Le perceptron et la non-linéarité

L’idée en une phrase

Le perceptron calcule une combinaison linéaire z = w·x + b puis applique une fonction d’activation non linéaire σ(z) qui permet au réseau de représenter des frontières de décision courbes — sans cette non-linéarité, empiler des couches revient à une seule transformation linéaire, et le modèle reste incapable de résoudre le XOR (chapitre 15-16). Dans la boucle variationnelle hybride, la question se transpose : où injecter la non-linéarité quand les portes quantiques sont, par construction, des opérations unitaires (donc linéaires sur le vecteur d’état) ?

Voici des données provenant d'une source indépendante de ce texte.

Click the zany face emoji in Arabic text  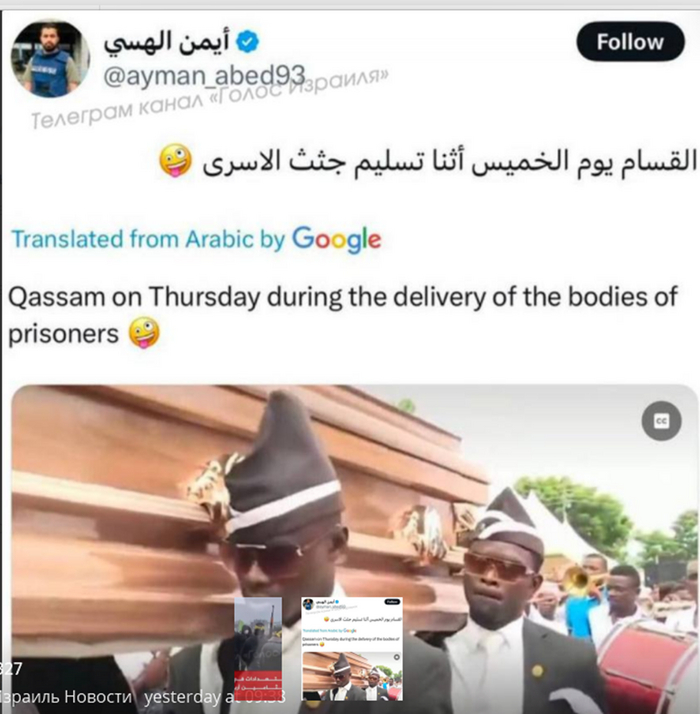[x=175, y=161]
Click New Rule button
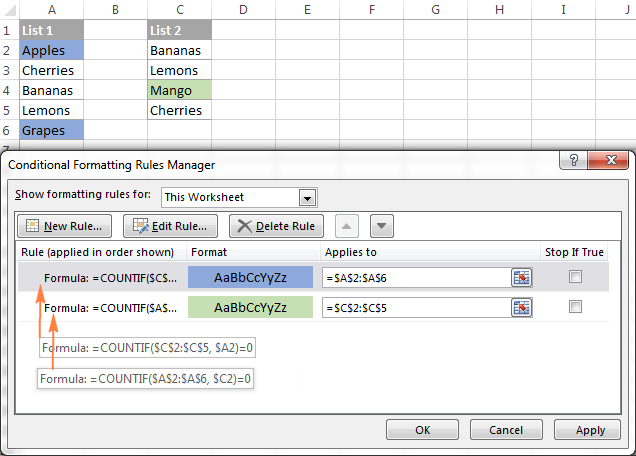Image resolution: width=636 pixels, height=456 pixels. pos(65,226)
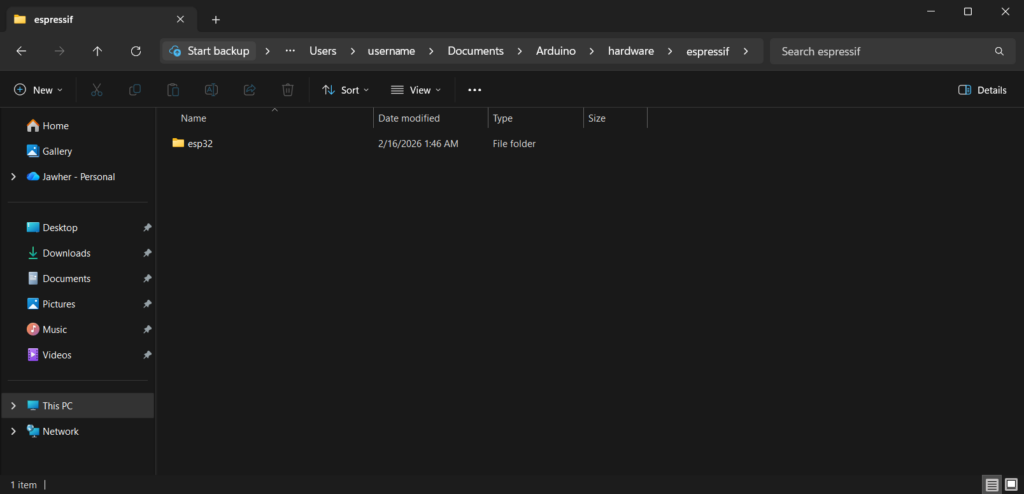Screen dimensions: 1024x494
Task: Refresh the current folder view
Action: [x=136, y=51]
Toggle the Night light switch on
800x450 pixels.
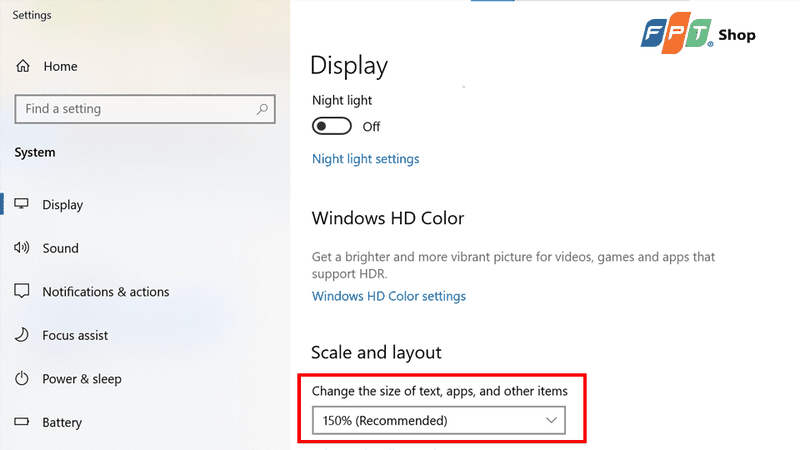[332, 126]
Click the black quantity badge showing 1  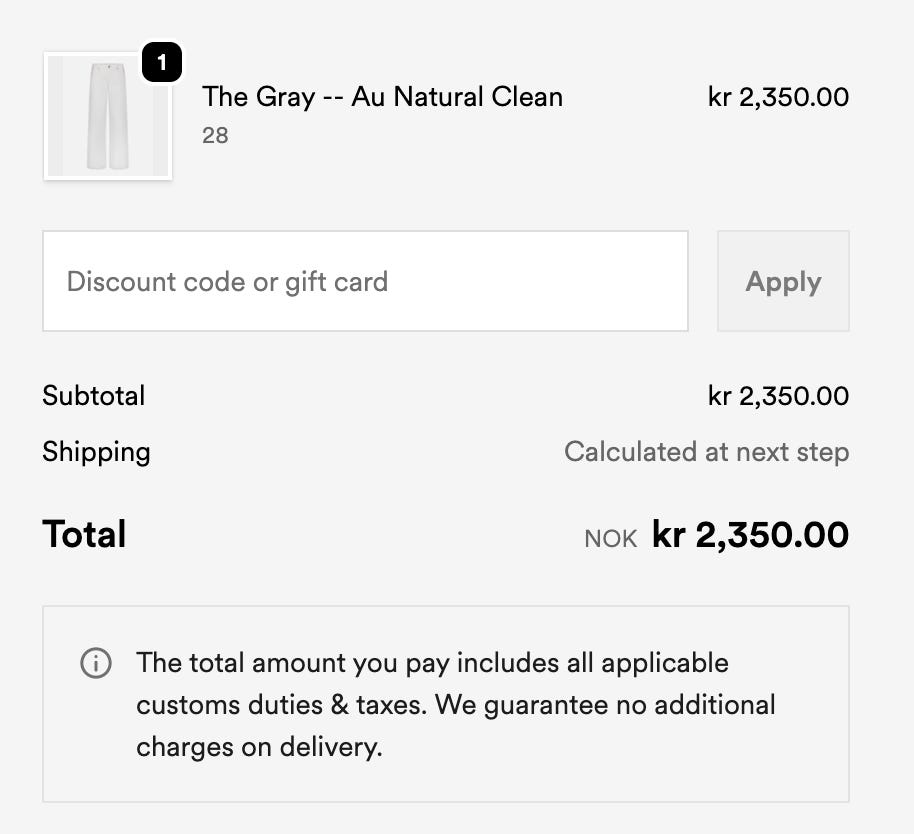pos(162,64)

Analogie : Un perceptron sans activation est un interrupteur à bascule : il ne connaît que les séparations rectilignes. La fonction d’activation est la charnière qui plie la feuille de papier — une fois pliée, des points auparavant inséparables se retrouvent de part et d’autre du pli. Empiler plusieurs couches avec activation, c’est plier la feuille plusieurs fois, jusqu’à découper des régions arbitrairement complexes.

Points clés

  • Le perceptron unique calcule y = σ(Σᵢ wᵢxᵢ + b). Sans σ, la composition de L couches linéaires produit W_L ⋯ W_1 x — une seule matrice. La non-linéarité brise cette réductibilité et donne au réseau sa capacité d’approximation universelle (théorème de Cybenko, 1989).
  • Les activations courantes — ReLU (max(0, z)), sigmoïde (1/(1+e⁻ᶻ)), tanh — sont toutes non linéaires et différentiables (ou sous-différentiables pour ReLU), ce qui permet la rétropropagation du gradient.
  • Le théorème d’approximation universelle garantit qu’un réseau à une couche cachée avec activation non linéaire peut approcher toute fonction continue sur un compact — à condition d’avoir assez de neurones. C’est la justification théorique du deep learning classique.
  • Dans la boucle variationnelle hybride, la partie classique (optimiseur) utilise la rétropropagation standard. La partie quantique (circuit paramétré) doit, elle aussi, introduire une forme de non-linéarité pour que le modèle hybride soit expressif — c’est l’objet du second sous-thème.

Exemple concret

Un perceptron à 2 entrées (x₁, x₂) avec w = (1, 1), b = −1.5 et activation sigmoïde. Pour le point (1, 1) : z = 1 + 1 − 1.5 = 0.5, σ(0.5) ≈ 0.62 → classe +1. Pour (0, 0) : z = −1.5, σ(−1.5) ≈ 0.18 → classe −1. La frontière de décision est la droite x₁ + x₂ = 1.5. Ce perceptron résout le AND, mais pas le XOR : aucune droite ne sépare {(0,0), (1,1)} de {(0,1), (1,0)}. Il faut au moins deux neurones cachés avec activation pour créer deux plis dans l’espace des entrées.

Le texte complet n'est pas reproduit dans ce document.